Par acte de commissaire de justice remis à étude en date du 13 septembre 2023 et au greffe le 17 novembre 2023 par RPVA, Mme [Y] [C] a assigné M. [X] [G] en divorce devant le juge aux affaires familiales du Tribunal judiciaire d’Évry sur le fondement de l’article 237 du code civil.
L’affaire a été appelée à l’audience du 21 décembre 2023, à laquelle les parties ont été représentées par leur conseil.
A l’audience d’orientation, les époux ont accepté le principe de la rupture du mariage sans considération des faits à l’origine de celle-ci. Cette acceptation a été constaté dans un procès-verbal annexé à la présente ordonnance, signé par les époux, leurs avocats, le greffier et la juge.
Par ordonnance d’orientation et sur mesures provisoires du 1er février 2024, le juge aux affaires familiales du Tribunal judiciaire d’Évry a : «VU le procès-verbal annexé à la présente ordonnance, DISONS que les juridictions françaises sont compétentes et la loi française applicable au divorce et à la fixation des mesures provisoires, CONSTATONS que les époux acceptent le principe de la rupture du mariage sans considération des faits à l'origine de celle-ci, ANNEXONS à la présente ordonnance le procès-verbal constatant cette acceptation, RAPPELONS que leur acceptation n'est pas susceptible de rétractation, même par la voie de l'appel, Et statuant sur les mesures provisoires, Concernant les époux, CONSTATONS la résidence séparée des époux, ORDONNONS en tant que besoin que chacun des époux reprenne ses effets personnels, FAISONS défense à chacun d'eux de troubler son conjoint à sa résidence sinon l'autorisons à faire cesser le trouble par tous moyens de droit, même avec l'aide de la force publique si besoin est, Concernant [S] [B] : FIXONS à la somme de 80 euros (QUATRE VINGT EUROS) par mois, le montant de la pension alimentaire que doit verser Monsieur [X] [G] à Madame [Y] [C] ; (…) ».

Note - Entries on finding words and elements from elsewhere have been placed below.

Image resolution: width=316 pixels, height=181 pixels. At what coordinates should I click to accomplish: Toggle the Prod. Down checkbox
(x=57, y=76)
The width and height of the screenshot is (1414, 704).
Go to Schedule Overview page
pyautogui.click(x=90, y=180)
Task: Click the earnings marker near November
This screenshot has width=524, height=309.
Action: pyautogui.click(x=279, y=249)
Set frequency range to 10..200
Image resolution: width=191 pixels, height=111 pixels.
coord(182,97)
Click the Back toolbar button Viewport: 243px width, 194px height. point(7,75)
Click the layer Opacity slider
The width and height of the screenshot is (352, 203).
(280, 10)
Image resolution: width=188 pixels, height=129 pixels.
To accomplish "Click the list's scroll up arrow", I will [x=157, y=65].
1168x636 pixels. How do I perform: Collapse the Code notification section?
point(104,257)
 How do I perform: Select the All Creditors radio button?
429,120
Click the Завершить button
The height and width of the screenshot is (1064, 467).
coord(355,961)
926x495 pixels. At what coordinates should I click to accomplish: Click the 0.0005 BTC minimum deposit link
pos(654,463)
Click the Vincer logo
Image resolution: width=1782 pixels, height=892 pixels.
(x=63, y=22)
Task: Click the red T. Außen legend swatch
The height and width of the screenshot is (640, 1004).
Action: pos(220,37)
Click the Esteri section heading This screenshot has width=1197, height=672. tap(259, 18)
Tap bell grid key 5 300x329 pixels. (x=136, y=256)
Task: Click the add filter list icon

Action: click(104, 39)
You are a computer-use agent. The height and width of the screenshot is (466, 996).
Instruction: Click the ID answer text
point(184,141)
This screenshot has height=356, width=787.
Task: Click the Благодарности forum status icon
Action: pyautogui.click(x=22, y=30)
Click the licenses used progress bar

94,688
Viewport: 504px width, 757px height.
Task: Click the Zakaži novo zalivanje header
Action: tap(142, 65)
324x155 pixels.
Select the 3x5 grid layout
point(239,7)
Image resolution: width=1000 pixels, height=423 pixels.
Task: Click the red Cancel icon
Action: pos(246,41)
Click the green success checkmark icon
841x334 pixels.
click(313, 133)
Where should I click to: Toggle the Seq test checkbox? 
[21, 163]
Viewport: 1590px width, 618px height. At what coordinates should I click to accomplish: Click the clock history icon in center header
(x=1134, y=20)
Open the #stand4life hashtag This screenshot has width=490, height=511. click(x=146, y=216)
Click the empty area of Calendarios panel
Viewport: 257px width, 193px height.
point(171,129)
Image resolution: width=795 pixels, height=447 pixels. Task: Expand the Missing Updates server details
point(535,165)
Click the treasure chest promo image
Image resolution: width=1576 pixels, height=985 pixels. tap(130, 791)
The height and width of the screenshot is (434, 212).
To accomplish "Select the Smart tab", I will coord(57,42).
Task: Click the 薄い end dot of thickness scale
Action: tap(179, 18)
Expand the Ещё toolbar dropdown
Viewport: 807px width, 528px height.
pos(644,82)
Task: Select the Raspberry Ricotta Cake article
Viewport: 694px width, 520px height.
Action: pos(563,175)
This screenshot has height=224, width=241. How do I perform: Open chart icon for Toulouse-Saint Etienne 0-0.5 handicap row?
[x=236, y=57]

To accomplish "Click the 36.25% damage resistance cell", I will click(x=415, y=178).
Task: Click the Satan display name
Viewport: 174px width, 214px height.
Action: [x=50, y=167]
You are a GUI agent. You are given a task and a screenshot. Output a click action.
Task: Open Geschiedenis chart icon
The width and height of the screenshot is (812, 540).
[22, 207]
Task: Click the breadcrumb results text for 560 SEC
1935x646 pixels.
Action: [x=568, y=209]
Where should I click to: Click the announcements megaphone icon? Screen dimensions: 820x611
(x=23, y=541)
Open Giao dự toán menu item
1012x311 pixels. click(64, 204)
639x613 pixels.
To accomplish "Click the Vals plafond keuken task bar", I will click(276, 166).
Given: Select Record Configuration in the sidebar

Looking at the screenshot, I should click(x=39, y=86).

Par conclusions régulièrement notifiées le 16 juillet 2024, Mme [Y] [C] demande à la juridiction de : « Prononcer le divorce des époux [G]-[C] pour altération définitive du lien conjugal, Ordonner la mention du dispositif du jugement à intervenir en marge de l’acte de mariage de Madame [Y] [M] [C] épouse [G], née le [Date naissance 3] 1963 à [Localité 9], [Localité 10] (Madagascar), et de Monsieur [X] [G], né le [Date naissance 8] 1998 à [Localité 10] (Madagascar), ainsi qu’en marge de l’acte de naissance de chacun d’eux, Déclarer recevable la demande en divorce de Madame [G] pour avoir satisfait à l’obligation de proposition de liquidation des intérêts pécuniaires et patrimoniaux des époux, prévue à l’article 252 du Code civil, Autoriser madame [G] à conserver l’usage du nom marital, Condamner Monsieur [G] au paiement de la somme de 150 euros par mois au titre de sa contribution à l’entretien et l’éducation de [S] [B], Dire que cette somme sera due jusqu’à ce que l’enfant ait trouvé un emploi stable lui permettant d’être autonome, Indexer la contribution à l’entretien et l’éducation, Condamner monsieur [C] en tous les dépens. ».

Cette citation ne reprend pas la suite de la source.